AI Article Synopsis

  • Health equity science focuses on understanding the social determinants of health inequities, with tools like the Social Vulnerability Index (SVI) used during the COVID-19 response to identify vulnerable communities for vaccination efforts.
  • The study analyzed COVID-19 vaccination data across US counties from December 2020 to December 2022, categorizing counties by levels of vulnerability and urban vs. rural status to assess vaccination coverage among different age groups.
  • Results showed that while older adults had higher vaccination rates, younger populations, especially in rural areas, faced significant gaps in coverage, highlighting the need for more comprehensive health equity analyses beyond just demographics like race and ethnicity.

Article Abstract

Introduction: Health equity science examines underlying social determinants, or drivers, of health inequities by building an evidence base to guide action across programs, public health surveillance, policy, and communications efforts. A Social Vulnerability Index (SVI) was utilized during the COVID-19 response to identify areas where inequities exist and support communities with vaccination. We set out to assess COVID-19 vaccination coverage by two SVI themes, Racial and Ethnicity Minority Status and Housing Type and Transportation to examine disparities.

Methods: US county-level COVID-19 vaccine administration data among persons aged 5 years and older reported to the Centers for Disease Control and Prevention from December 14, 2020 to December 14, 2022, were analyzed. Counties were categorized 1) into tertiles (low, moderate, high) according to each SVI theme's level of vulnerability or 2) dichotomized by urban or rural classification. Primary series vaccination coverage per age group were assessed for SVI social factors by SVI theme tertiles or urbanicity.

Results: Older adults aged 65 years and older had the highest vaccination coverage across all vulnerability factors compared with children aged 5-17 years and adults aged 18-64 years. Overall, children and adults had higher vaccination coverage in counties of high vulnerability. Greater vaccination coverage differences were observed by urbanicity as rural counties had some of the lowest vaccination coverage for children and adults.

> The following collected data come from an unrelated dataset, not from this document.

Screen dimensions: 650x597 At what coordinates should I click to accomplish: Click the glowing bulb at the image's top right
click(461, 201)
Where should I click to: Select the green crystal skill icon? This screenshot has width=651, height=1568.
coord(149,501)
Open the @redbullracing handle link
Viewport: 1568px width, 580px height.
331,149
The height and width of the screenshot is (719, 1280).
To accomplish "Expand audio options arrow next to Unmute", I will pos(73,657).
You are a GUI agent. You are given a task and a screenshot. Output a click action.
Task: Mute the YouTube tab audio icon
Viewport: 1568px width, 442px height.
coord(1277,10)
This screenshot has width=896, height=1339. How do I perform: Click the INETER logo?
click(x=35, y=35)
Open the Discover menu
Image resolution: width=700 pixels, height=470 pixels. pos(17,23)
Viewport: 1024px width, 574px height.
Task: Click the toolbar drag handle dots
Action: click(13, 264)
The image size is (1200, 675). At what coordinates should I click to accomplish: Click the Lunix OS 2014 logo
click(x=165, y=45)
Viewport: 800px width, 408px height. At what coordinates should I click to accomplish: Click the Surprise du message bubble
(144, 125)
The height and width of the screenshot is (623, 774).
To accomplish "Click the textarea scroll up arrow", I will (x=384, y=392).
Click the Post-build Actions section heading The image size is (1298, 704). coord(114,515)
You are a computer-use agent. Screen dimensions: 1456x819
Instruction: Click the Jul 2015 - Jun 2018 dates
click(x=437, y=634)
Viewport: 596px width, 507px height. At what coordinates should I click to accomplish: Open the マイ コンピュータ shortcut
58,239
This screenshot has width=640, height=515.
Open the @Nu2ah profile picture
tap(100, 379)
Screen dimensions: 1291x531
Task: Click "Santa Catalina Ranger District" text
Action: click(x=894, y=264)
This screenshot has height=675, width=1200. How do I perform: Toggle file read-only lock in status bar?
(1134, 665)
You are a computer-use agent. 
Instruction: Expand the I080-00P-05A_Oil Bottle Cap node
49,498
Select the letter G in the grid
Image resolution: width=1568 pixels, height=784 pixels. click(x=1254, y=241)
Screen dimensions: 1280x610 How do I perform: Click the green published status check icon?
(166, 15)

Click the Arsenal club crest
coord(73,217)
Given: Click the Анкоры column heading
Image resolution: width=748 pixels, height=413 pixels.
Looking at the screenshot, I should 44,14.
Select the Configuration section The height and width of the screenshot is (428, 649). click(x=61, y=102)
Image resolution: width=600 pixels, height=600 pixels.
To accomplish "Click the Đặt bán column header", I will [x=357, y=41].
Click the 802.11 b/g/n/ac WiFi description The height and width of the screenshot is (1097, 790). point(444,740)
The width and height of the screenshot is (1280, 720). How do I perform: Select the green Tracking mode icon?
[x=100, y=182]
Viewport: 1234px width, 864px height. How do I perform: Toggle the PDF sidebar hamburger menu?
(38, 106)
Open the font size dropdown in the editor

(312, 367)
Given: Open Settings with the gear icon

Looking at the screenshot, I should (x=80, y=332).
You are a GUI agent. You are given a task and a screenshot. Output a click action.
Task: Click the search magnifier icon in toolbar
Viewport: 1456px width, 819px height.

Conclusion: COVID-19 vaccination efforts narrowed gaps in coverage for adults aged 65 years and older but larger vaccination coverage differences remained among younger populations. Moreover, greater disparities in coverage existed in rural counties. Health equity science approaches to analyses should extend beyond identifying differences by basic demographics such as race and ethnicity and include factors that provide context (housing, transportation, age, and geography) to assist with prioritization of vaccination efforts where true disparities in vaccination coverage exist.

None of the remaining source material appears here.